> _Stored records_

###

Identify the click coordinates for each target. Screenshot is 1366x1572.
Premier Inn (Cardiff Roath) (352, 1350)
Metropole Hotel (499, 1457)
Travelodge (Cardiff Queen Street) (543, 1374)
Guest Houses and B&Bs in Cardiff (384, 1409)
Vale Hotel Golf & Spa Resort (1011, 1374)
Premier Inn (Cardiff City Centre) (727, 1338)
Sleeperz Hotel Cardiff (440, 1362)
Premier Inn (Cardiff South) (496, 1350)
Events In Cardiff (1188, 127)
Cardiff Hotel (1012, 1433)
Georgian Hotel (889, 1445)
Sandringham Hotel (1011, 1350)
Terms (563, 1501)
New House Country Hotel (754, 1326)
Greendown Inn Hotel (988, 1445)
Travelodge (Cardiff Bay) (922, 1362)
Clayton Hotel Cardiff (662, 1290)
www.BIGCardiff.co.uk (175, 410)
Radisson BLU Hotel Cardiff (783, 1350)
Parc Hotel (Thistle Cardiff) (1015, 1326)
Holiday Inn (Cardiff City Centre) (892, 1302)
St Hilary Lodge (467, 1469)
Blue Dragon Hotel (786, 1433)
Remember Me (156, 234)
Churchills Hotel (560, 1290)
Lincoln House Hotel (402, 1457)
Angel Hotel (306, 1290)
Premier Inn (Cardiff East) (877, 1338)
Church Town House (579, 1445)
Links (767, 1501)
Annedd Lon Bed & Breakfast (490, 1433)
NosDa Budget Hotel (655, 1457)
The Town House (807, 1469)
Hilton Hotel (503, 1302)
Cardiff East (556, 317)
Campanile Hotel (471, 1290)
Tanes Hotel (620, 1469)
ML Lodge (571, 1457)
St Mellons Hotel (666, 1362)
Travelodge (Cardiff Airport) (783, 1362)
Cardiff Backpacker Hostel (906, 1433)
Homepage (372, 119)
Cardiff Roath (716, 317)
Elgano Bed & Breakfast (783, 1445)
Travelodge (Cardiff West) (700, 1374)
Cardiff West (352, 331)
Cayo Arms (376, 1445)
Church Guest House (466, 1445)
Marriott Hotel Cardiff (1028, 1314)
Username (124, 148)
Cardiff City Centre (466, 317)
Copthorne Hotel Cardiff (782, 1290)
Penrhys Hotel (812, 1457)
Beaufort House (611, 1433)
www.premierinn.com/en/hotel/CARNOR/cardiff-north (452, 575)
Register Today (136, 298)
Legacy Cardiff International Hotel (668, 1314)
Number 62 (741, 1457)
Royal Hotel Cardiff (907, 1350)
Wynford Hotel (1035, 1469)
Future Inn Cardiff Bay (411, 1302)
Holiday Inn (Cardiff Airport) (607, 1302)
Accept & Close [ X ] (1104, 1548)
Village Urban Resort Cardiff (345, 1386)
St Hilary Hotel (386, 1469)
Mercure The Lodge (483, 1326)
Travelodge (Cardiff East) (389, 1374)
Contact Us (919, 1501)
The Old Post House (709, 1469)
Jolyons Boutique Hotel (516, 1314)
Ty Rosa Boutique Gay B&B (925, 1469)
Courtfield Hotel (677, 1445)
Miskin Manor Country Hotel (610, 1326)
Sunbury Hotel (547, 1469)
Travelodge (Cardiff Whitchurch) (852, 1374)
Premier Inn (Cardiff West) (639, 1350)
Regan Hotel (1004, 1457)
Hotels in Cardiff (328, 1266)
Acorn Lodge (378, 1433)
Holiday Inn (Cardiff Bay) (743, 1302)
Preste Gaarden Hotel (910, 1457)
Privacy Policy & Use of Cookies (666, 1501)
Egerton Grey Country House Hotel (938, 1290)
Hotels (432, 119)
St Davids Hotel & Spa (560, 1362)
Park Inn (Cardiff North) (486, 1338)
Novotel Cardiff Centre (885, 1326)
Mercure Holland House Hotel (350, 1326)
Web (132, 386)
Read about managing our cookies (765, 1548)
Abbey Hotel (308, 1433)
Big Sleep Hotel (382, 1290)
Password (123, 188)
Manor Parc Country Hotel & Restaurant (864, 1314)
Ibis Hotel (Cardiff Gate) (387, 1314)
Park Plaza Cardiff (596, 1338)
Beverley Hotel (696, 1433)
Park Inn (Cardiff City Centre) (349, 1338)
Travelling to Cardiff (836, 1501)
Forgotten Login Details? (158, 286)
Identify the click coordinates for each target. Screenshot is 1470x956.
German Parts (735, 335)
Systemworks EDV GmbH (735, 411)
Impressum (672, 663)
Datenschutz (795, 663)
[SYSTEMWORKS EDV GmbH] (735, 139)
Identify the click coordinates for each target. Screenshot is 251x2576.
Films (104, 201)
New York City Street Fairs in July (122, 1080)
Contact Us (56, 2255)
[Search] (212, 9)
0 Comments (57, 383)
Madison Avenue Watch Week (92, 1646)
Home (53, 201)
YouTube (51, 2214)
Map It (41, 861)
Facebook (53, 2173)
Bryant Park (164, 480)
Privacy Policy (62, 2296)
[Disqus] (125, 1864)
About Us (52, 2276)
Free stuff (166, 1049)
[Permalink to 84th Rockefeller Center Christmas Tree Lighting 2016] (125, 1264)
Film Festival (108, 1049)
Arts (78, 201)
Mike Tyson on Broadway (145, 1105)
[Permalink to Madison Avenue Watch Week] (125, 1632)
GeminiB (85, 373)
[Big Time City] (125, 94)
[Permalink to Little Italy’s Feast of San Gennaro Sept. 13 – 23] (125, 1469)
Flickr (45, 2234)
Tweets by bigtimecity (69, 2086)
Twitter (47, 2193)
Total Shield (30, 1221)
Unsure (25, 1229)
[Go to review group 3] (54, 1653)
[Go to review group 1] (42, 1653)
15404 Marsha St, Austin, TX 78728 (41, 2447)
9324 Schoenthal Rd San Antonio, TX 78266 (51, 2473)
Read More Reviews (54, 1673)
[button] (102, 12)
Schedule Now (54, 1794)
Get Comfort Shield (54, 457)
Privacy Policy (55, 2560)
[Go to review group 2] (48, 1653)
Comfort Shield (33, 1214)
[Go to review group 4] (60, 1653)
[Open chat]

###

Repeat every line of the records above exactly.

Identify the click coordinates for each target. Screenshot is 1366x1572.
Premier Inn (Cardiff Roath) (352, 1350)
Metropole Hotel (499, 1457)
Travelodge (Cardiff Queen Street) (543, 1374)
Guest Houses and B&Bs in Cardiff (384, 1409)
Vale Hotel Golf & Spa Resort (1011, 1374)
Premier Inn (Cardiff City Centre) (727, 1338)
Sleeperz Hotel Cardiff (440, 1362)
Premier Inn (Cardiff South) (496, 1350)
Events In Cardiff (1188, 127)
Cardiff Hotel (1012, 1433)
Georgian Hotel (889, 1445)
Sandringham Hotel (1011, 1350)
Terms (563, 1501)
New House Country Hotel (754, 1326)
Greendown Inn Hotel (988, 1445)
Travelodge (Cardiff Bay) (922, 1362)
Clayton Hotel Cardiff (662, 1290)
www.BIGCardiff.co.uk (175, 410)
Radisson BLU Hotel Cardiff (783, 1350)
Parc Hotel (Thistle Cardiff) (1015, 1326)
Holiday Inn (Cardiff City Centre) (892, 1302)
St Hilary Lodge (467, 1469)
Blue Dragon Hotel (786, 1433)
Remember Me (156, 234)
Churchills Hotel (560, 1290)
Lincoln House Hotel (402, 1457)
Angel Hotel (306, 1290)
Premier Inn (Cardiff East) (877, 1338)
Church Town House (579, 1445)
Links (767, 1501)
Annedd Lon Bed & Breakfast (490, 1433)
NosDa Budget Hotel (655, 1457)
The Town House (807, 1469)
Hilton Hotel (503, 1302)
Cardiff East (556, 317)
Campanile Hotel (471, 1290)
Tanes Hotel (620, 1469)
ML Lodge (571, 1457)
St Mellons Hotel (666, 1362)
Travelodge (Cardiff Airport) (783, 1362)
Cardiff Backpacker Hostel (906, 1433)
Homepage (372, 119)
Cardiff Roath (716, 317)
Elgano Bed & Breakfast (783, 1445)
Travelodge (Cardiff West) (700, 1374)
Cardiff West (352, 331)
Cayo Arms (376, 1445)
Church Guest House (466, 1445)
Marriott Hotel Cardiff (1028, 1314)
Username (124, 148)
Cardiff City Centre (466, 317)
Copthorne Hotel Cardiff (782, 1290)
Penrhys Hotel (812, 1457)
Beaufort House (611, 1433)
www.premierinn.com/en/hotel/CARNOR/cardiff-north (452, 575)
Register Today (136, 298)
Legacy Cardiff International Hotel (668, 1314)
Number 62 (741, 1457)
Royal Hotel Cardiff (907, 1350)
Wynford Hotel (1035, 1469)
Future Inn Cardiff Bay (411, 1302)
Holiday Inn (Cardiff Airport) (607, 1302)
Accept & Close [ X ] (1104, 1548)
Village Urban Resort Cardiff (345, 1386)
St Hilary Hotel (386, 1469)
Mercure The Lodge (483, 1326)
Travelodge (Cardiff East) (389, 1374)
Contact Us (919, 1501)
The Old Post House (709, 1469)
Jolyons Boutique Hotel (516, 1314)
Ty Rosa Boutique Gay B&B (925, 1469)
Courtfield Hotel (677, 1445)
Miskin Manor Country Hotel (610, 1326)
Sunbury Hotel (547, 1469)
Travelodge (Cardiff Whitchurch) (852, 1374)
Premier Inn (Cardiff West) (639, 1350)
Regan Hotel (1004, 1457)
Hotels in Cardiff (328, 1266)
Acorn Lodge (378, 1433)
Holiday Inn (Cardiff Bay) (743, 1302)
Preste Gaarden Hotel (910, 1457)
Privacy Policy & Use of Cookies (666, 1501)
Egerton Grey Country House Hotel (938, 1290)
Hotels (432, 119)
St Davids Hotel & Spa (560, 1362)
Park Inn (Cardiff North) (486, 1338)
Novotel Cardiff Centre (885, 1326)
Mercure Holland House Hotel (350, 1326)
Web (132, 386)
Read about managing our cookies (765, 1548)
Abbey Hotel (308, 1433)
Big Sleep Hotel (382, 1290)
Password (123, 188)
Manor Parc Country Hotel & Restaurant (864, 1314)
Ibis Hotel (Cardiff Gate) (387, 1314)
Park Plaza Cardiff (596, 1338)
Beverley Hotel (696, 1433)
Park Inn (Cardiff City Centre) (349, 1338)
Travelling to Cardiff (836, 1501)
Forgotten Login Details? (158, 286)
Identify the click coordinates for each target. Screenshot is 1470x956.
German Parts (735, 335)
Systemworks EDV GmbH (735, 411)
Impressum (672, 663)
Datenschutz (795, 663)
[SYSTEMWORKS EDV GmbH] (735, 139)
Identify the click coordinates for each target. Screenshot is 251x2576.
Films (104, 201)
New York City Street Fairs in July (122, 1080)
Contact Us (56, 2255)
[Search] (212, 9)
0 Comments (57, 383)
Madison Avenue Watch Week (92, 1646)
Home (53, 201)
YouTube (51, 2214)
Map It (41, 861)
Facebook (53, 2173)
Bryant Park (164, 480)
Privacy Policy (62, 2296)
[Disqus] (125, 1864)
About Us (52, 2276)
Free stuff (166, 1049)
[Permalink to 84th Rockefeller Center Christmas Tree Lighting 2016] (125, 1264)
Film Festival (108, 1049)
Arts (78, 201)
Mike Tyson on Broadway (145, 1105)
[Permalink to Madison Avenue Watch Week] (125, 1632)
GeminiB (85, 373)
[Big Time City] (125, 94)
[Permalink to Little Italy’s Feast of San Gennaro Sept. 13 – 23] (125, 1469)
Flickr (45, 2234)
Tweets by bigtimecity (69, 2086)
Twitter (47, 2193)
Total Shield (30, 1221)
Unsure (25, 1229)
[Go to review group 3] (54, 1653)
[Go to review group 1] (42, 1653)
15404 Marsha St, Austin, TX 78728 (41, 2447)
9324 Schoenthal Rd San Antonio, TX 78266 (51, 2473)
Read More Reviews (54, 1673)
[button] (102, 12)
Schedule Now (54, 1794)
Get Comfort Shield (54, 457)
Privacy Policy (55, 2560)
[Go to review group 2] (48, 1653)
Comfort Shield (33, 1214)
[Go to review group 4] (60, 1653)
[Open chat]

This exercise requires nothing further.